Of course, the UK Government has provided crucial support. Alongside implementing a furlough scheme, they also introduced emergency loan programmes specifically for SMEs – the Bounce Back Loan Scheme and Coronavirus Business Interruption Loan Scheme (BBLS and CBILS). Nonetheless, the fact remains that every pool of capital, public or private, needs to  be utilised to address the SME funding gap, particularly since recent public borrowing has driven sovereign debt to its highest level since 1963, leaving the Government with far less scope to support business going forward.

Income investors should look to direct lending

Leasing and lending strategies are one important way in which private funds can be directed towards closing this critical gap. A vast range of organisations, especially those businesses which comprise the ‘missing middle’ – the portion that falls between receiving support from large banks on the one hand, and smaller, more specialist financial institutions on the other – have already benefited from pooled funds offered  through direct lending.

However, individual investors could also do more and investing in direct lending, and other lending and leasing products, is a good option for investors, both to fund innovative and potentially market leading, high-growth companies and to strengthen their income portfolios.

By developing various products based on different lending and leasing strategies, asset managers have granted private investors access to the attractive, fixed rate interest-based returns derived from lending to high-growth businesses, which was largely the preserve of institutional investors prior to the 2008 crash.

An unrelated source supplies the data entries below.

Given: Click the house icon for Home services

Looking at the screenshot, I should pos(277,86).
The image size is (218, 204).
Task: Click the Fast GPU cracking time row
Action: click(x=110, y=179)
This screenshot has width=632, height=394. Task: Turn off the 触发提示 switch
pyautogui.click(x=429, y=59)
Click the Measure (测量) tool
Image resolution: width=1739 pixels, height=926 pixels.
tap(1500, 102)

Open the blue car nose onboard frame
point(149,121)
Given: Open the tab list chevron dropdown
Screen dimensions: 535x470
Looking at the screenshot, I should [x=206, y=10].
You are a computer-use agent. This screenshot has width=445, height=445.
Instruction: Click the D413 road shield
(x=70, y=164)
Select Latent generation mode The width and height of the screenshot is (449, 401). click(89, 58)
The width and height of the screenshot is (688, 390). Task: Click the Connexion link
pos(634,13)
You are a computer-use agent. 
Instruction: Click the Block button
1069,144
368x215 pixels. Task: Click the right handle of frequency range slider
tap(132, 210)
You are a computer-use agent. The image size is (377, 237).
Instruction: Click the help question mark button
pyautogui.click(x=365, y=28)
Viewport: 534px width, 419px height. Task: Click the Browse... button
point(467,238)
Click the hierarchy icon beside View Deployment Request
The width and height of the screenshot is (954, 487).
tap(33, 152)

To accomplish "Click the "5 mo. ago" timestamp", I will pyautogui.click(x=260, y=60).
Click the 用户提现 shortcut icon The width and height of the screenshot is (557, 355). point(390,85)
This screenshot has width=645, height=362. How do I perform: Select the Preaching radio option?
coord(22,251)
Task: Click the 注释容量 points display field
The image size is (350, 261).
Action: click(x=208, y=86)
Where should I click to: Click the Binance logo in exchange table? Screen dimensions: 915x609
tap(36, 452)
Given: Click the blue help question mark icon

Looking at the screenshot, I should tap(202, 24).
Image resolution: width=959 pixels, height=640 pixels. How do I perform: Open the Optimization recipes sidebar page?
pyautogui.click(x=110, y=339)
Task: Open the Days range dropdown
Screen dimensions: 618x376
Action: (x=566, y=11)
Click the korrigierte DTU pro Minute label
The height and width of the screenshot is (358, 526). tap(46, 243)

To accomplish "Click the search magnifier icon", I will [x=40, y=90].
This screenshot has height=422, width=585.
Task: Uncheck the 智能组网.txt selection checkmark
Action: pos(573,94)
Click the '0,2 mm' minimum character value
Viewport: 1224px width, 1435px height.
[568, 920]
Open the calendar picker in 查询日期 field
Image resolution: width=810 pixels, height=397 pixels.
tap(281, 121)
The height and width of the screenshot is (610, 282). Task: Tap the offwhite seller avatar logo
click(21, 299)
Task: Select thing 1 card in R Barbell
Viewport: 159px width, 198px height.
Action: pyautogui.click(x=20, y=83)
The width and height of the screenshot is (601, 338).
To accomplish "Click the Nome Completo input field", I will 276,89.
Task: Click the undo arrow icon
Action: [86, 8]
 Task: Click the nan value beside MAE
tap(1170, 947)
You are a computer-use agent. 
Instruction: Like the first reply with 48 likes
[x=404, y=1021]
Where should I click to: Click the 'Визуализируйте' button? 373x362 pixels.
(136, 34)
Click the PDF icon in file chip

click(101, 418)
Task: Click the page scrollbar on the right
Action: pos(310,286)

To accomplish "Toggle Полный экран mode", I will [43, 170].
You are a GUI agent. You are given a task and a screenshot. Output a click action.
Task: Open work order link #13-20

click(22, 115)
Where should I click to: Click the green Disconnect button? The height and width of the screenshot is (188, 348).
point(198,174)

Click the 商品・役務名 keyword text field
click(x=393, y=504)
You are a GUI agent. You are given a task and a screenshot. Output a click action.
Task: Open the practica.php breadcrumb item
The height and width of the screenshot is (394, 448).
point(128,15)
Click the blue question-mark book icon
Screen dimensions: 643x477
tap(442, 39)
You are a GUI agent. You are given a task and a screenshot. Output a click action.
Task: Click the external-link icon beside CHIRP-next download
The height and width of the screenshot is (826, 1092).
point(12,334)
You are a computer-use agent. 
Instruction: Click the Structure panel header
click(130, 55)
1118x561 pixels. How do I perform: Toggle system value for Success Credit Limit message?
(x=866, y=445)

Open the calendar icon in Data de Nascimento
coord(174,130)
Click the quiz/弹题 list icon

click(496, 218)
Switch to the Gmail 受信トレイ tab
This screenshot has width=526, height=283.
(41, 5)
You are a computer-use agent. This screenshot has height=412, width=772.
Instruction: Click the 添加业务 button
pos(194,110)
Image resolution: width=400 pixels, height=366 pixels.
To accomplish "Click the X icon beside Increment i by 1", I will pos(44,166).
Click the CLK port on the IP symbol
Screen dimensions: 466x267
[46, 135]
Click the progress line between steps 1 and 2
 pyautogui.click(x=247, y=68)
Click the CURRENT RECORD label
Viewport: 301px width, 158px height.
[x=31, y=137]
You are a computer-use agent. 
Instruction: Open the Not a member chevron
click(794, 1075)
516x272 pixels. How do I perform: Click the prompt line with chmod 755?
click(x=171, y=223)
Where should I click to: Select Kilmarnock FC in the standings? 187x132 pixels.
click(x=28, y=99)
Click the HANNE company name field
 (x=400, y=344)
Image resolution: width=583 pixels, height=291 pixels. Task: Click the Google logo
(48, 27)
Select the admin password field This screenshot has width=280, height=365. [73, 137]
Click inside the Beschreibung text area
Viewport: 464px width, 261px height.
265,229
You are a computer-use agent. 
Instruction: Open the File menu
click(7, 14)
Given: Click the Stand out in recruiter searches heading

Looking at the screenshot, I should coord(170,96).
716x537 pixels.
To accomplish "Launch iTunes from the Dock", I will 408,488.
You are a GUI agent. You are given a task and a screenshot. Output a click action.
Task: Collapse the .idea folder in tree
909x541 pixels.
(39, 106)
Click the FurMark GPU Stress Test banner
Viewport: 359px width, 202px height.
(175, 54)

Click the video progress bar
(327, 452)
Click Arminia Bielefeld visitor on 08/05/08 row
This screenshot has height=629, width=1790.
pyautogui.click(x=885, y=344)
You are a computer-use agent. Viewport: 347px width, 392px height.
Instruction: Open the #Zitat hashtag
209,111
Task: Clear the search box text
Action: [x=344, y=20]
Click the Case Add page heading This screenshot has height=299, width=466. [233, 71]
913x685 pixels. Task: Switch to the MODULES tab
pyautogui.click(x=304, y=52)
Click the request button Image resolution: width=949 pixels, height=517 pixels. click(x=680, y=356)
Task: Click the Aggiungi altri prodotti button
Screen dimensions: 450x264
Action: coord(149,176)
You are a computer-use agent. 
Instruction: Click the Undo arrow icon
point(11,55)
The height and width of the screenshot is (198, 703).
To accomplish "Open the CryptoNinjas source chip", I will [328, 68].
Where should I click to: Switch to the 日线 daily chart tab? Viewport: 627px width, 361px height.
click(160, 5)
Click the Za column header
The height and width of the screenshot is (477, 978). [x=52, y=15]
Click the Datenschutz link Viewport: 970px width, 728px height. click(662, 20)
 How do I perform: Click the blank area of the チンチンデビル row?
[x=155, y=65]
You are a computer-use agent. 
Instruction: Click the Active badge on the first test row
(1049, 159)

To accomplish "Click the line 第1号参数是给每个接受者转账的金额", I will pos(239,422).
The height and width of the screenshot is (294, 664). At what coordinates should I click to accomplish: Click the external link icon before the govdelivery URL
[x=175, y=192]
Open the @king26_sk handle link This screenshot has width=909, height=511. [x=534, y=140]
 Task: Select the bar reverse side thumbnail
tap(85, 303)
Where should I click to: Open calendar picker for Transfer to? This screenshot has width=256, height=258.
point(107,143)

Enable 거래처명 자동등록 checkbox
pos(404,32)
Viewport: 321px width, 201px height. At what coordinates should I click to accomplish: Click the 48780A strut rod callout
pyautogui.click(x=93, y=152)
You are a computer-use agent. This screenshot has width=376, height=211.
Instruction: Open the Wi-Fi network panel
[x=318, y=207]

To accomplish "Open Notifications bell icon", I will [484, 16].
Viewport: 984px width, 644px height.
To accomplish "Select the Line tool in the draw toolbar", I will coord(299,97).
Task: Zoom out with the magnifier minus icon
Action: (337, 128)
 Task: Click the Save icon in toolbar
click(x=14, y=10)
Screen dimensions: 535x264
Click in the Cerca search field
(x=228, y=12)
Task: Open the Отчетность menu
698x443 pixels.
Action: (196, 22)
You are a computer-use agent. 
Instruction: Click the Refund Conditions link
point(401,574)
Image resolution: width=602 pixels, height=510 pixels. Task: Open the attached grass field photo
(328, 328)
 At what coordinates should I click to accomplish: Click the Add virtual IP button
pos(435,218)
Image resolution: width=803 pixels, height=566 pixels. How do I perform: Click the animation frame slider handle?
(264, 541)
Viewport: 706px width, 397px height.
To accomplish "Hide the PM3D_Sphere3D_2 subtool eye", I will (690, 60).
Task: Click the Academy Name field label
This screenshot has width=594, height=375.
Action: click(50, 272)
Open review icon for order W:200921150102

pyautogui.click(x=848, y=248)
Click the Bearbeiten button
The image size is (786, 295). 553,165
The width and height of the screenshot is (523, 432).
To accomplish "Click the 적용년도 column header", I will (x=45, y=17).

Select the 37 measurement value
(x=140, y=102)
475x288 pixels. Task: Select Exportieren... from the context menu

With direct lending, for example, managers secure investments against a portfolio of thousands of carefully vetted businesses, offering investors a way to greatly diversify their portfolios and securely so.

Another benefit of investing in direct lending strategies is that it can also help clients looking to mitigate their inheritance tax (IHT) liability – an added bonus for many of those pension-age income investors still suffering financially from the impact of the crisis and significant dividend cuts on their savings and income.

Lending and leasing as a boost for investors income and the economy

In summary, lending and leasing strategies can help investors on two counts: it can enable portfolio diversification, as well as delivering secure, attractive fixed rate returns uncorrelated to stock market volatility. In doing so, it directs private capital towards supporting SMEs and enhances the UK’s chances of a faster economic recovery – a worthy cause that benefits us all.